Mißbrauch von Ein-Euro-Jobs
Sozialgericht Hamburg hob illegale Zuweisung einer »Arbeitsgelegenheit« auf
Erstmals hat sich in Hamburg ein Erwerbsloser erfolgreich aus einem Ein-Euro-Job herausgeklagt. In einem vor der 53. Kammer des Sozialgerichts Hamburg anhängigen Verfahren war streitig, ob der Kläger verpflichtet sei, an einer ihm von der Hamburger Arbeitsgemeinschaft zur Umsetzung des SGB II (ARGE) zugewiesenen »Arbeitsgelegenheit« bei der GRONE-Schule teilzunehmen. In dem Verfahren wollte das Gericht nun von der ARGE wissen, welche individuell auf den Kläger bezogenen Ziele damit verfolgt werden, was die ARGE aber nicht beantworten konnte. Um einer Verurteilung aus dem Weg zu gehen, hob sie die Zuweisung ersatzlos auf. Dennoch stellte das Gericht in einer gestern veröffentlichten Pressemitteilung klar: Die Praxis der ARGE, im Massenverfahren Zuweisungen für Ein-Euro-Jobs zu erteilen, ohne daß individuelle Eingliederungskonzepte ausgearbeitet sind, sei rechtlich nicht haltbar. Die Sache hat Brisanz, denn eine weitere Kammer des Sozialgerichts hatte bereits verfügt, daß die Nichtannahme eines Ein-Euro-Jobs ohne Sanktionen bleiben müsse, wenn Zuweisungen fehlerhaft sind.
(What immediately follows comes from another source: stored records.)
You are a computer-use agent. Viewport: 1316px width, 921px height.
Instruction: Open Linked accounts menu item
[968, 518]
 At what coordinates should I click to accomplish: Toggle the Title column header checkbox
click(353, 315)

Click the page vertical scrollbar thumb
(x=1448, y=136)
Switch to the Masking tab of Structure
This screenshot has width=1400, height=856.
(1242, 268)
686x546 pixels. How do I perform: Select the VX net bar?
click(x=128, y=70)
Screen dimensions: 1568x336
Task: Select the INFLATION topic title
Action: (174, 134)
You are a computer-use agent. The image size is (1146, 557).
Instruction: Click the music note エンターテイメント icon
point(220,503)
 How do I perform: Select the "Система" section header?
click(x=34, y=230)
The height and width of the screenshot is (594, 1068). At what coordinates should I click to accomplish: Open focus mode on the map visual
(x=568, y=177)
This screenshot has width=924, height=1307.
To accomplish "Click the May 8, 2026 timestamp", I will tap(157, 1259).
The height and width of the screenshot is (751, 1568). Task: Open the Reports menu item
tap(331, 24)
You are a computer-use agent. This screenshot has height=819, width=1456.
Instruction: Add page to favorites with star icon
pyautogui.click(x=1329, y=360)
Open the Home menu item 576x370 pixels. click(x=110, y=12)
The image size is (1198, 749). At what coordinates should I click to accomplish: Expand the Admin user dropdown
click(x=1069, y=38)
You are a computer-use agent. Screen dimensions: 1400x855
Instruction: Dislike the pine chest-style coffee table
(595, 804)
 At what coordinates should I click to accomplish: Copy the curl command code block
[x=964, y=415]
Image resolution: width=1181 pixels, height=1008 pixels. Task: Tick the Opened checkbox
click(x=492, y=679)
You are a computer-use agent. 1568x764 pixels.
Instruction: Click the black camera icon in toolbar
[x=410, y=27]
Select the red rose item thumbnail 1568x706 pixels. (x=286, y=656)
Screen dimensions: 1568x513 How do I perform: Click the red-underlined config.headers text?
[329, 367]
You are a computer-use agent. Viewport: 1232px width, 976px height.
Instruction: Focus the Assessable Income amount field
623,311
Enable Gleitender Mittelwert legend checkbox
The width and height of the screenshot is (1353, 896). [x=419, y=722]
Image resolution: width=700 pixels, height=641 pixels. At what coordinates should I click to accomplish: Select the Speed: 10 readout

Dies sei auch dann der Fall, wenn Arbeitsinhalte nicht konkret benannt werden, sondern diese dem Beschäftigungsträger überlassen bleiben.
Damit ist aber die gesamte Zuweisungspraxis der Hamburger ARGE in Frage gestellt, die auf Anfrage von jW schon im September eingestehen mußte, daß Zuweisungen in der Regel ohne Fallmanagement oder Eingliederungsvereinbarungen erfolgen. Wirtschaftssenator Gunnar Uldall (CDU) gab in diesem Zusammenhang an, daß bei Verweigerung eines Ein-Euro-Jobs, Sanktionen bislang nicht greifen könnten, weil die ARGE-Software fehlerhaft sei und eine Bearbeitung nicht zulasse. Gegenüber junge Welt bezweifeln Rechtsanwälte nun den Wahrheitsgehalt dieser Aussage: Wirtschaftsbehörde und ARGE hätten sehr genau gewußt, daß ihre Zuweisungspraxis rechtswidrig ist, weshalb man vielfach von Kürzungen beim Arbeitslosengeld II abgesehen habe, wenn Erwerbslose die Annahme von Ein-Euro-Jobs verweigerten. Hamburgs DGB-Chef Erhard Pumm forderte Erwerbslose nun dazu auf, sich mit Widersprüchen offensiv gegen solche Zuweisungspraxis zur Wehr zu setzen.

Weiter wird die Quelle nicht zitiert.